LXX was multiple translations (most books by a different translator, with the main exception of the 12 minor prophets), some good, some bad, some horrid. However, they were working with no dictionaries, some of them felt free to just stick extra bits into the text (e.g. in Proverbs, where some greek proverbs get added as the translator clearly thought that they were making the same point at the Hebrew text).
Rarely, if ever, does it utterly change the idea, but there are some places where it comes pretty close, and others where it is plainly guessing at what the text might mean.
This doesn’t follow at all with the studies that have found that the Septuagint follows closer to the DSS than the MT. Even if it was translated by multiple translators, that still doesn’t decide whether they were more accurate or less. And, the DSS show that it is quite probable that they were MORE accurate than the multiple scribes that passed the MT down through the ages.

Further, you have given no examples tp confirm the “some good, some bad, and some horrid” statement.
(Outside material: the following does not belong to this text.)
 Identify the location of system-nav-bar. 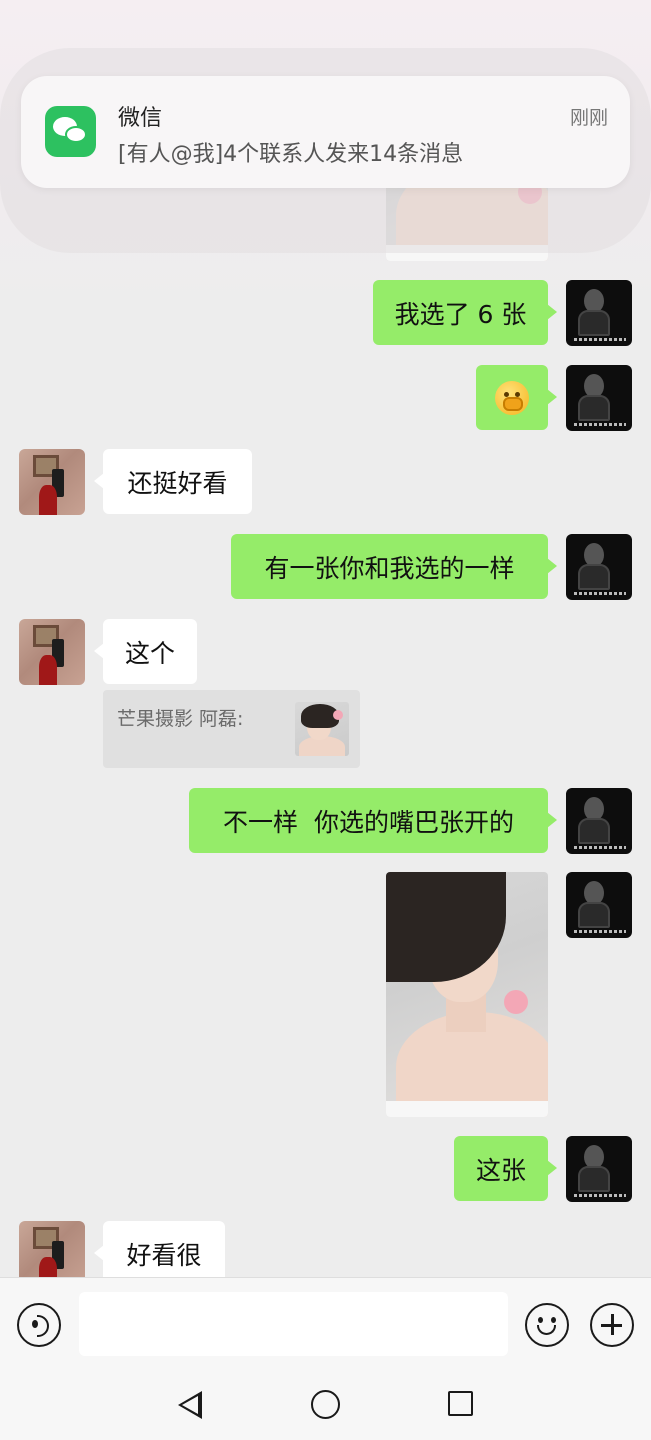
(326, 1405).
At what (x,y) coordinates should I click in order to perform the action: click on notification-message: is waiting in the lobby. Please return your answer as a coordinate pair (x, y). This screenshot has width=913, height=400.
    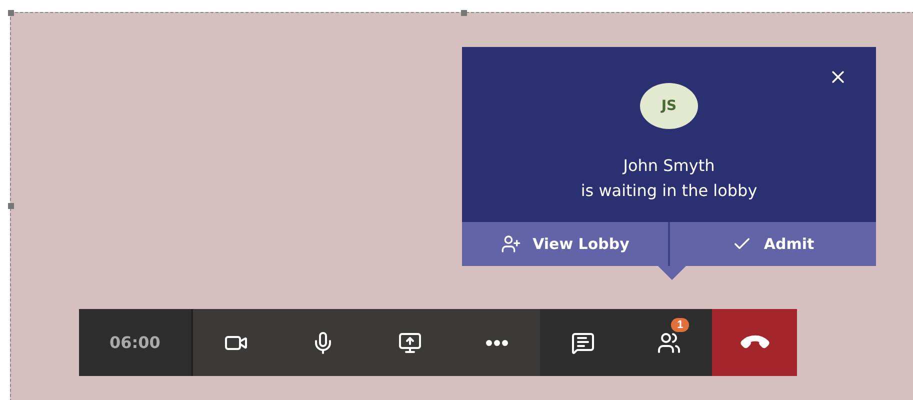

Also, what were the “extra bits” that they included, and which codices where these added to?

Finally, the “smurfs” at wikipedia also happened to include sources: biblicalstudies.org.uk/article_dss.html and triumphpro.com/a_new_look_at_the_lxx____the_dead_sea_scrolls_and_the_septuagint.htm .
 
This doesn’t follow at all with the studies that have found that the Septuagint follows closer to the DSS than the MT. Even if it was translated by multiple translators, that still doesn’t decide whether they were more accurate or less.
OK. there are two sorts of things I could be talking about (1) the basic shape of the text (number and order of verses) (2) the details of how words are translated/understood. Often LXX appears closer to some (but not all) of the DSS in (1), but in terms of (2) it is often quite poor (at least as a textual witness - the ‘mistakes’ are very interesting in themselves for what they tell us about the theology etc of the translator.
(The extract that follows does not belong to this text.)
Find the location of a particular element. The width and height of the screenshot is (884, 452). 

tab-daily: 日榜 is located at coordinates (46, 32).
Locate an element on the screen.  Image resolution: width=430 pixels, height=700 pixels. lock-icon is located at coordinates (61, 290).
And, the DSS show that it is quite probable that they were MORE accurate than the multiple scribes that passed the MT down through the ages.
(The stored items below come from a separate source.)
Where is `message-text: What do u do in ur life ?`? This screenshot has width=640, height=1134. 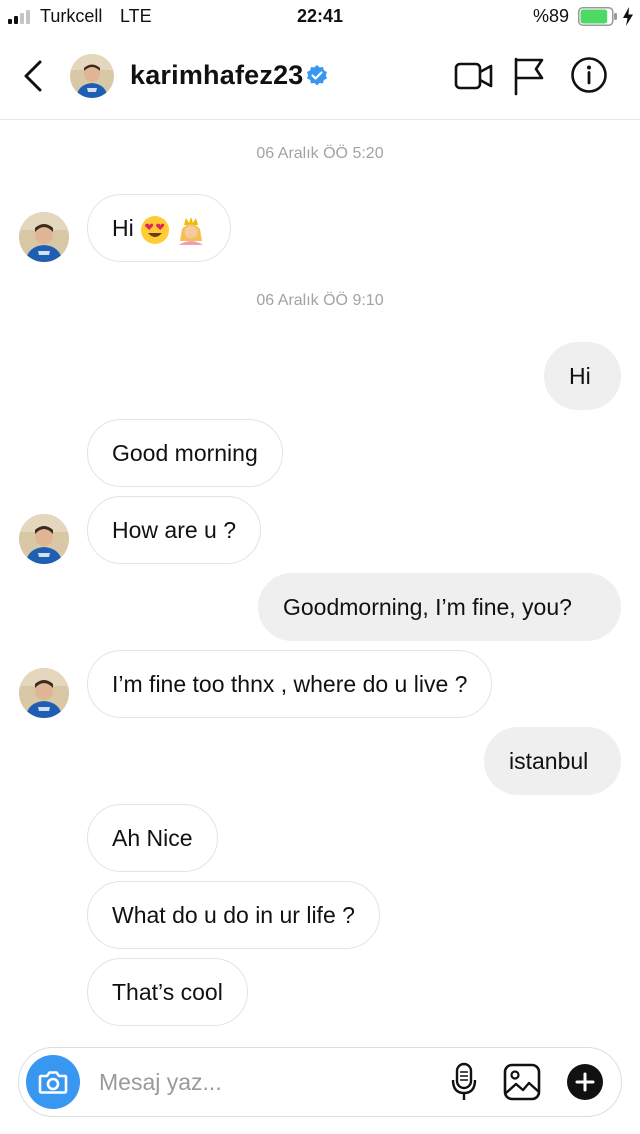 message-text: What do u do in ur life ? is located at coordinates (234, 915).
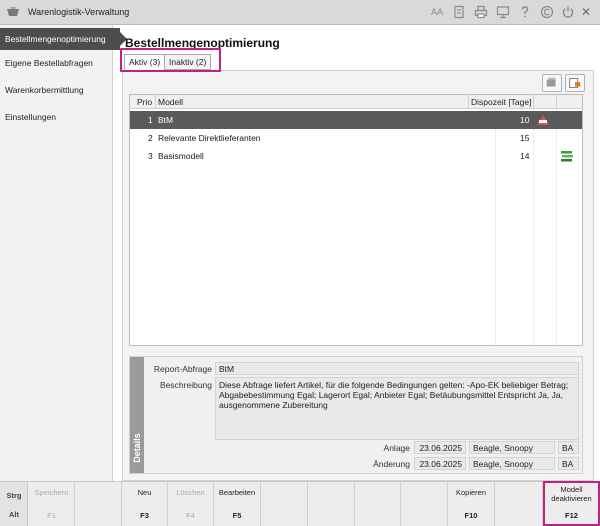 This screenshot has height=526, width=600. Describe the element at coordinates (396, 448) in the screenshot. I see `created-label: Anlage` at that location.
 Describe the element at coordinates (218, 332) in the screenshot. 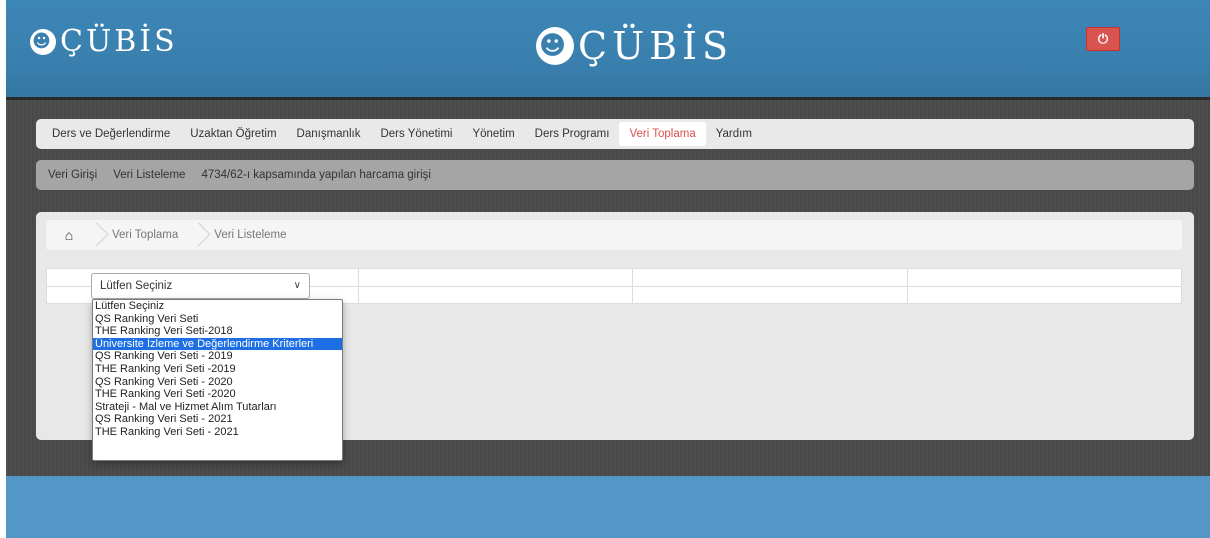

I see `dropdown-option: THE Ranking Veri Seti-2018` at that location.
Err, 60% of DSS biblical manuscripts were the same type of text as MT (thogh not identical in every detail)
Further, you have given no examples tp confirm the “some good, some bad, and some horrid” statement.
Oh, I don’t know: in terms of modern standards somethin like Psalms was good, something like Isaiah was bad (leaves out verses, sqaushed them down, paraphrased a lot) and Job or Proverbs was ‘horrid’ - i.e adds foreign elements, omits things etc
Also, what were the “extra bits” that they included, and which codices where these added to?
Pre codex - we are talking about the original translations. Often these are fairly small (in terms of theology), but big in the detail obsessed world of text criticism. They might add an extra few words to clarify (like Luther!) or things like that. IN the big scheme we are talking not much difference.
Finally, the “smurfs” at wikipedia also happened to include sources:
Well you stick to your sources and I’ll stick to mine (Cambridge University).